* **Instructions to follow**: Copy the records below exactly, starting at the line that contains "The width and height of the screenshot is (511, 241)." and ending at the line that contains "This screenshot has width=419, height=349."; leave out any pictures.
————————
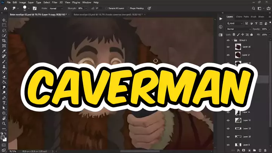Activate the Zoom tool
Screen dimensions: 272x153
[x=4, y=123]
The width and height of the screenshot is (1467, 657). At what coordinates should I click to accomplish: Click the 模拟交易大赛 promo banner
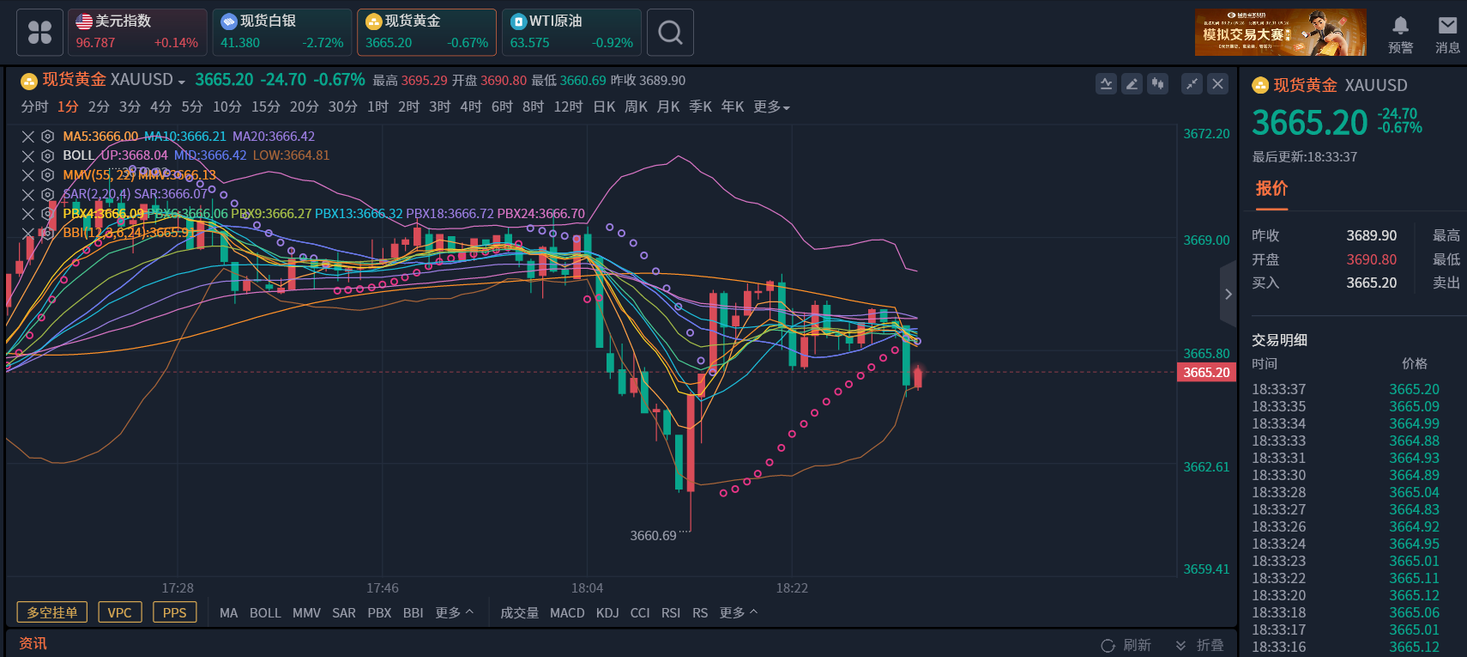(1280, 33)
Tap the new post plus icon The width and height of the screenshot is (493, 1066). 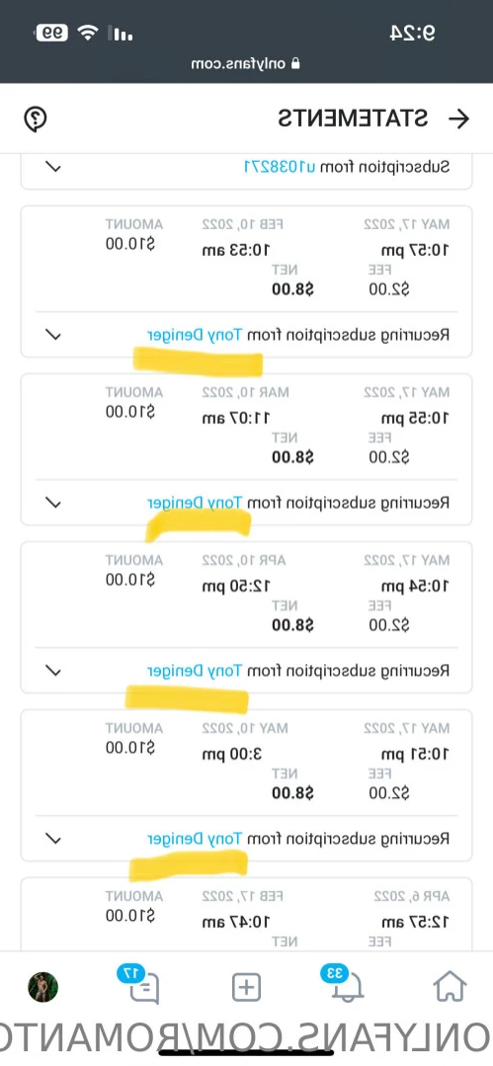pos(246,987)
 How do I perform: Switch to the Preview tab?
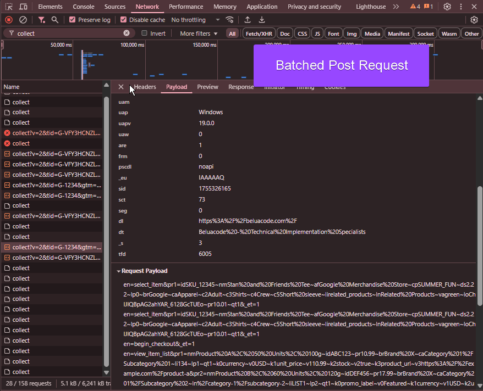click(x=207, y=86)
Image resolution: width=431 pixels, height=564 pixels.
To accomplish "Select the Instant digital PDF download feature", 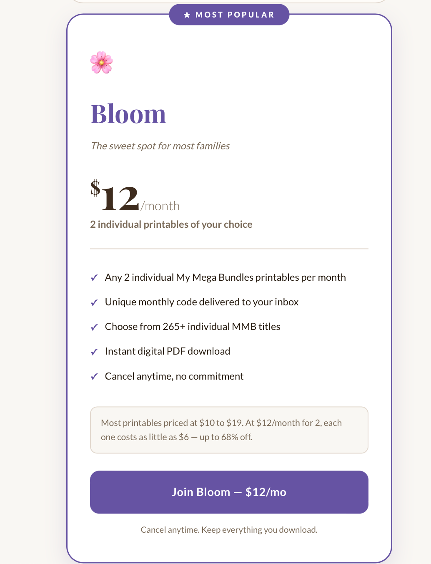I will click(x=168, y=351).
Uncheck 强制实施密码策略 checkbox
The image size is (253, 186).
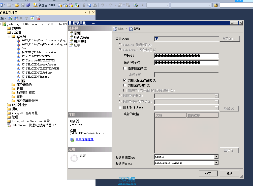point(125,80)
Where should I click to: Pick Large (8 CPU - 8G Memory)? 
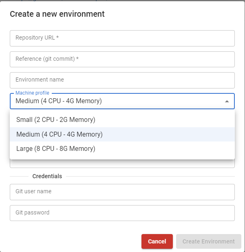click(x=56, y=149)
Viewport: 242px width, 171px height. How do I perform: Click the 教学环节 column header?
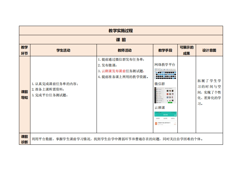(x=24, y=50)
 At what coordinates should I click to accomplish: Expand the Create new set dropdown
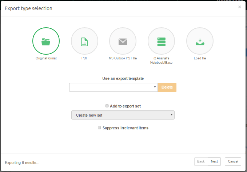[123, 115]
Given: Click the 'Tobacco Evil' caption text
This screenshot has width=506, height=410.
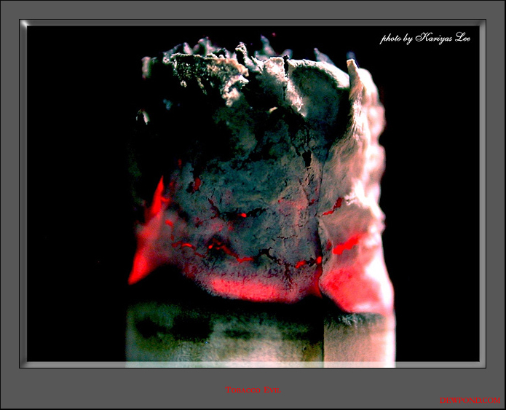Looking at the screenshot, I should click(x=253, y=390).
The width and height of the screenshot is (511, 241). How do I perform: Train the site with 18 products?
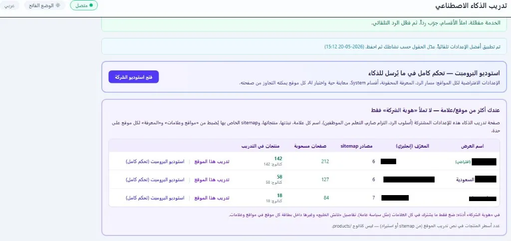[x=212, y=198]
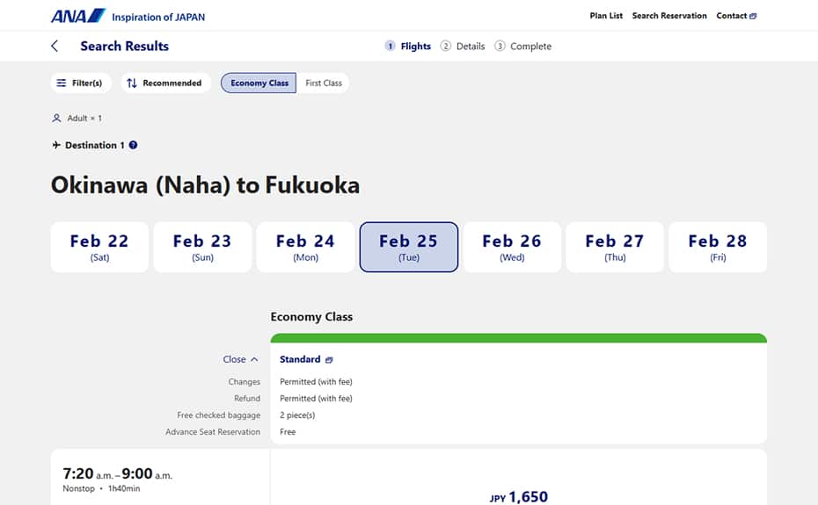818x505 pixels.
Task: Open the Filter(s) options
Action: click(x=79, y=83)
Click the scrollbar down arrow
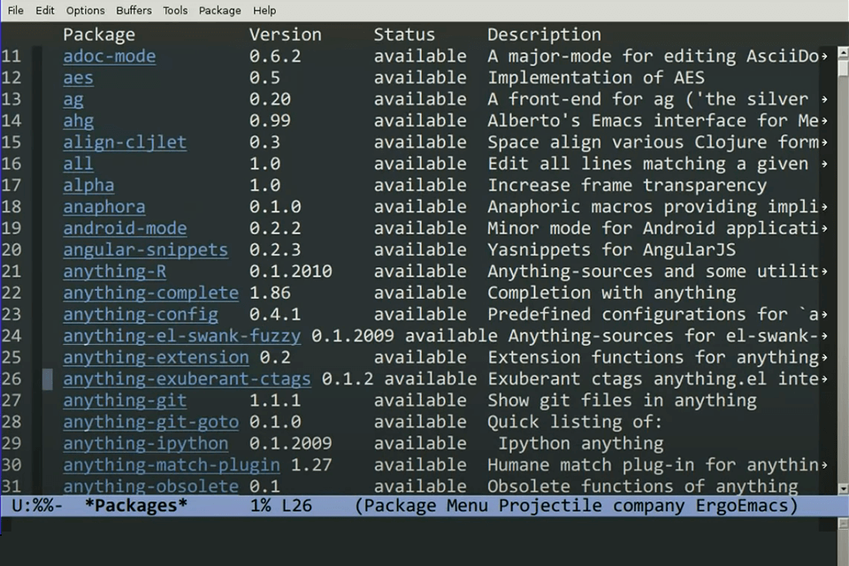Screen dimensions: 849x566 843,489
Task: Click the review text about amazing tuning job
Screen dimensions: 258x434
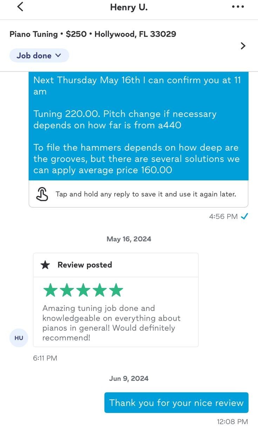Action: click(111, 323)
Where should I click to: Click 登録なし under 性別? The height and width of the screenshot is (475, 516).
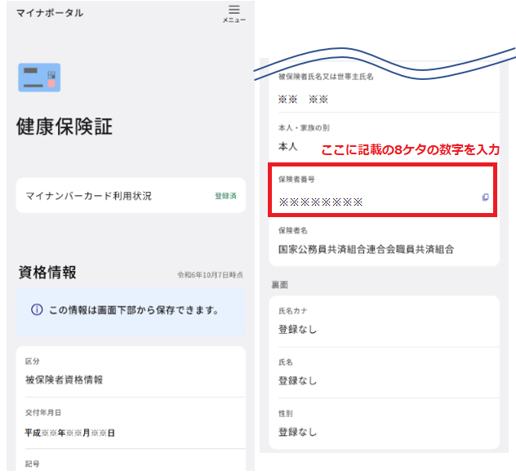[x=297, y=432]
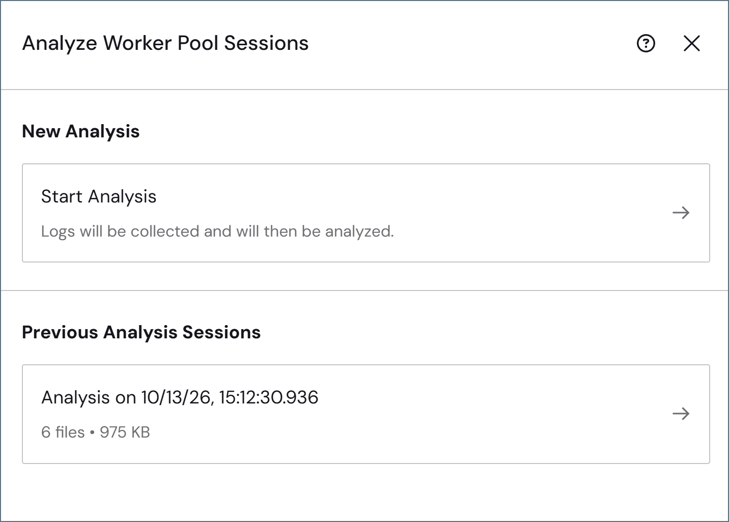Click the 15:12:30.936 timestamp text

coord(269,397)
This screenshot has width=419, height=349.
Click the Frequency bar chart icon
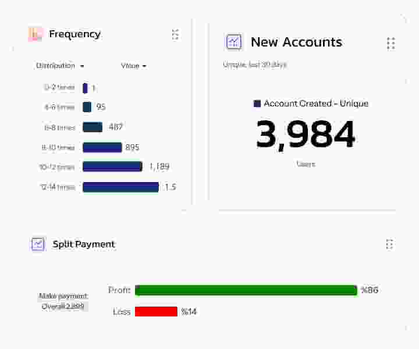coord(35,34)
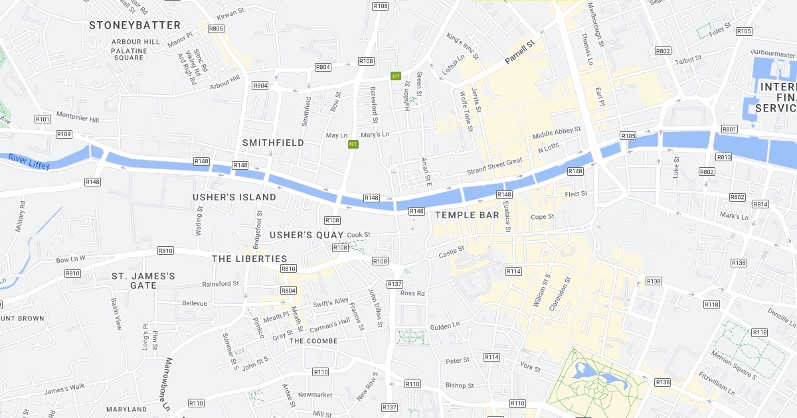The image size is (797, 418).
Task: Click the green N1 shield near Beresford St
Action: click(396, 76)
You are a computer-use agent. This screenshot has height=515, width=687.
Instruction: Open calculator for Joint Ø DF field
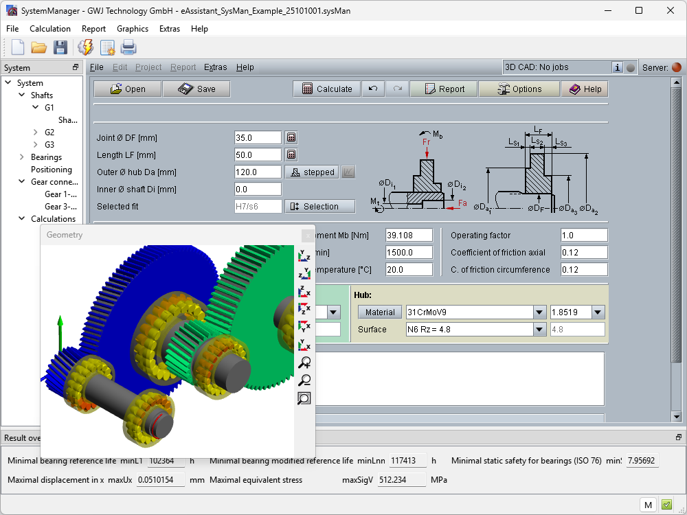(291, 137)
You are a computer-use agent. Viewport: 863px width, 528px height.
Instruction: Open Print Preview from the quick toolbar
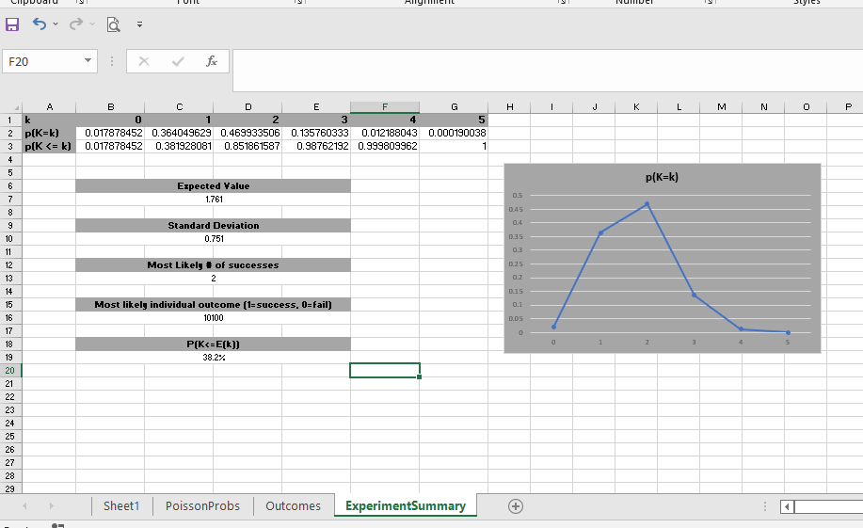coord(113,22)
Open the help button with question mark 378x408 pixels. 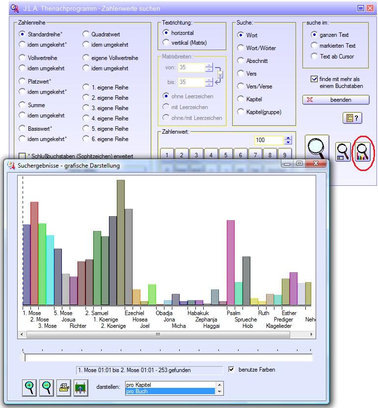coord(351,118)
————————
* **Answer for the task**:
The width and height of the screenshot is (511, 241). How do I perform: Train the site with 18 products?
[x=212, y=198]
818x505 pixels.
Task: Open the Filter(s) options
Action: click(x=79, y=83)
Click the scrollbar down arrow
Screen dimensions: 849x566 843,489
Task: Click the review text about amazing tuning job
Screen dimensions: 258x434
Action: click(111, 323)
Where should I click to: Click 登録なし under 性別? The height and width of the screenshot is (475, 516).
[x=297, y=432]
Click the 15:12:30.936 timestamp text

coord(269,397)
This screenshot has width=419, height=349.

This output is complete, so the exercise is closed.